INFORMATION GIVEN:
◆ ◆ ◆ ◆ ◆

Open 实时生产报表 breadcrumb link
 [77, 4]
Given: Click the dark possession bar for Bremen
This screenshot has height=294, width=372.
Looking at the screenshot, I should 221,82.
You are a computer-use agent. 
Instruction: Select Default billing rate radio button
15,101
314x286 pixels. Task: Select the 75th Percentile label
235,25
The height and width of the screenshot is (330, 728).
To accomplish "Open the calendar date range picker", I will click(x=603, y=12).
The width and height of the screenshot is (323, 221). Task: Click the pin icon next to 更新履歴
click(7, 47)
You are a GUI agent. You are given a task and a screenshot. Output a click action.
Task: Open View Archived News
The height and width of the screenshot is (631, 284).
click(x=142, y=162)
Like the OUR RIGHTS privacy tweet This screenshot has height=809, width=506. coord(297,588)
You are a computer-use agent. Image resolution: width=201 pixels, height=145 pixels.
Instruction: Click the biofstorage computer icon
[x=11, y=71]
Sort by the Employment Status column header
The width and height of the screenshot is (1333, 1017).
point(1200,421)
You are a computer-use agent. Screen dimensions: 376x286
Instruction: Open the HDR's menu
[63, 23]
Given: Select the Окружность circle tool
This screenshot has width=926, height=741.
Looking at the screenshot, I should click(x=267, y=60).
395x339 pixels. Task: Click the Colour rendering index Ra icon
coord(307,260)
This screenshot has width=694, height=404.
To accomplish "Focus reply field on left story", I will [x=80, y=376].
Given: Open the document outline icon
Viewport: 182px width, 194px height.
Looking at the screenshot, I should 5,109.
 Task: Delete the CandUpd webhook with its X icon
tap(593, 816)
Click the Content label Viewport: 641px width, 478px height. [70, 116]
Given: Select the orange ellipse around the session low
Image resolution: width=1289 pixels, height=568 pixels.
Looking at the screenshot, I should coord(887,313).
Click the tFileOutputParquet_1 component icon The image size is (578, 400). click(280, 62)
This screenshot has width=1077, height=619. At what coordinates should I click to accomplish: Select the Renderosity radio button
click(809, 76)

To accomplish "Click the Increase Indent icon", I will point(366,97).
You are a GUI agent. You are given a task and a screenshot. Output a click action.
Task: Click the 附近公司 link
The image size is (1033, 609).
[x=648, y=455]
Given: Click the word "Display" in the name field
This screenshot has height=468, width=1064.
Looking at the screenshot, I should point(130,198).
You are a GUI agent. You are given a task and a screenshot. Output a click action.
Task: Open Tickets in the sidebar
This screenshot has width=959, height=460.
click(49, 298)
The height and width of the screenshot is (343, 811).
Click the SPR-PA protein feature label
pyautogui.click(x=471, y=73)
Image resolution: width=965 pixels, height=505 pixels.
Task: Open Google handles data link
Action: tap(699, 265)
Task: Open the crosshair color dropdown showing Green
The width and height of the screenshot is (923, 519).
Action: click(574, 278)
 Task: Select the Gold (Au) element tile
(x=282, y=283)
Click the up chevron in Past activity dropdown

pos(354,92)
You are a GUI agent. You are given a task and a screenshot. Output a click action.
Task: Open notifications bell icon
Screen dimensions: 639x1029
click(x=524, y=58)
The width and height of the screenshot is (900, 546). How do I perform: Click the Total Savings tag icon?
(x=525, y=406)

◆ ◆ ◆ ◆ ◆

In the listing above, find the line with "This screenshot has height=294, width=372." and the line with "This screenshot has width=694, height=404."; set down exactly those two lines and every line between them, nothing more.

This screenshot has height=294, width=372.
Looking at the screenshot, I should 221,82.
You are a computer-use agent. 
Instruction: Select Default billing rate radio button
15,101
314x286 pixels. Task: Select the 75th Percentile label
235,25
The height and width of the screenshot is (330, 728).
To accomplish "Open the calendar date range picker", I will click(x=603, y=12).
The width and height of the screenshot is (323, 221). Task: Click the pin icon next to 更新履歴
click(7, 47)
You are a GUI agent. You are given a task and a screenshot. Output a click action.
Task: Open View Archived News
The height and width of the screenshot is (631, 284).
click(x=142, y=162)
Like the OUR RIGHTS privacy tweet This screenshot has height=809, width=506. coord(297,588)
You are a computer-use agent. Image resolution: width=201 pixels, height=145 pixels.
Instruction: Click the biofstorage computer icon
[x=11, y=71]
Sort by the Employment Status column header
The width and height of the screenshot is (1333, 1017).
point(1200,421)
You are a computer-use agent. Screen dimensions: 376x286
Instruction: Open the HDR's menu
[63, 23]
Given: Select the Окружность circle tool
This screenshot has width=926, height=741.
Looking at the screenshot, I should click(x=267, y=60).
395x339 pixels. Task: Click the Colour rendering index Ra icon
coord(307,260)
This screenshot has width=694, height=404.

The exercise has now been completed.